The very fact that Welch has total recall of every detail of school life — including what it was like to have a fire practice using the Abseil Davy Descender Automatic Fire Escape (‘you had to push yourself away from the wall with one hand so you didn’t get skinned by Ridley’s pebbledash’) — just goes to show what a deep impression those crazy establishments made on girls. And then there was the matron with a lisp who stood at the top of the staircase waving a red cloth and crying: ‘I’m the fire, I’m the fire: go down the other thstairth.’ Nothing, for girls who have lived in these establishments, is ever quite as vivid again, and the friendships forged in them are unbreakable.

There are about three comic gems per page. They gather pace when Welch recounts the school train journey from Liverpool Street on her first day as a new girl – she notices the sign saying ‘HARWICH FOR THE CONTINENT’, under which someone has scrawled ‘FRINTON FOR THE INCONTINENT’. A girl called Cherry comes into the carriage and says, ‘The bust exercises were a complete failure. I still haven’t got any bosoms.’

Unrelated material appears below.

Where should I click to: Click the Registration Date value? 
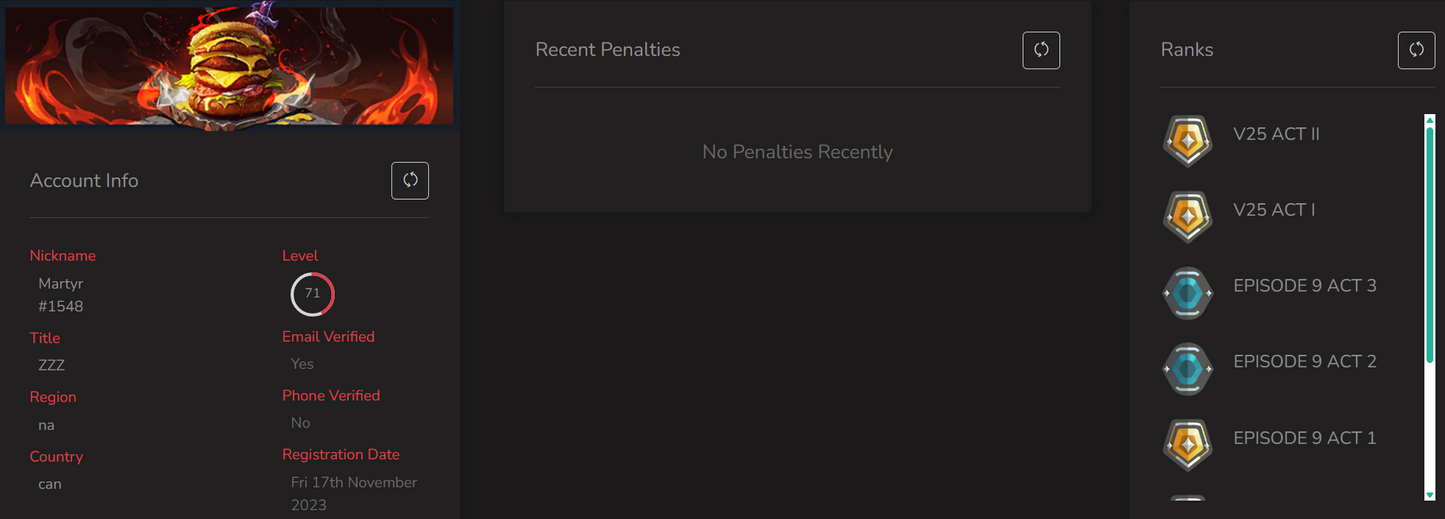(354, 493)
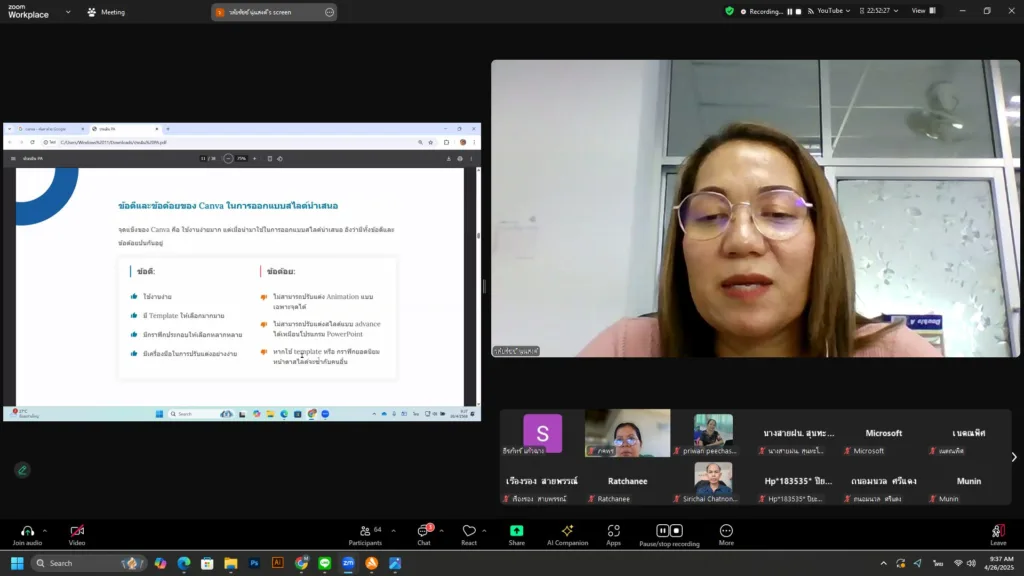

From then on, we enter the behind-closed-doors world of Felixstowe College, where the girls are made to wear so many layers (underpants, bloomers, vests) that they are ‘living games of pass the parcel’. The horrible Ridley housemistress’s nickname is ‘Bretch’, a name that stuck when she herself was a girl at the school and her name was Bridget and she was a wretch. ‘Girl hands on misery to girl,’ Welch wryly notes. Occasionally, fathers made the social faux-pas of saying, ‘Good afternoon, Miss Bretch.’

I laughed aloud at this description of schoolgirls receiving tragic news: Bretch was made housemistress after the fateful morning when the headmistress, Miss Jones (‘Jonah’), announced in chapel that Miss Hoskin (‘Hossy’) had died in the night. ‘Everyone gasped with horror and sadness and then someone giggled, and the giggling spread from pew to pew…’ Yes, it really was like that when anyone announced something sad in assembly.

It’s hard to know which of the countless gems to pick out; but coyness about… you know… might be a good one. The whole subject of menstruation was too embarrassing to mention. If you wanted a sanitary towel you had to ask for ‘the Other Cupboard’. Julie’s own mother referred to it as ‘a little visitor’. Tampons were strictly forbidden by the matron, who told the girls they could wreck their virginity and that it required major surgery to get one removed if it got stuck. About to be caught by a prowling matron while ‘having a go’ with some smuggled Tampax after lights out, a group of girls threw them out of the dormitory window and the next morning the head gardener remarked:‘Themrhododendrons have grown some interesting blooms.’

It’s all bliss. There are some horrifying pre-politically-correct moments such as the headmistress’s remark, when one of her Old Girls gets married to someone from Somalia whom she met at the LSE, that ‘their children will look like streaky bacon’. She’d be sacked on the spot now. Welch throws in some superb 1960s details, such as what it was like when a television self-immolated; and how much she dreaded throughout the Cuban Missile Crisis the prospect of going to lonely, boring Heaven. But the experience of being sent to Coventry because everyone thought she was the Phantom Clothes Strewer was ‘even worse than World War III’.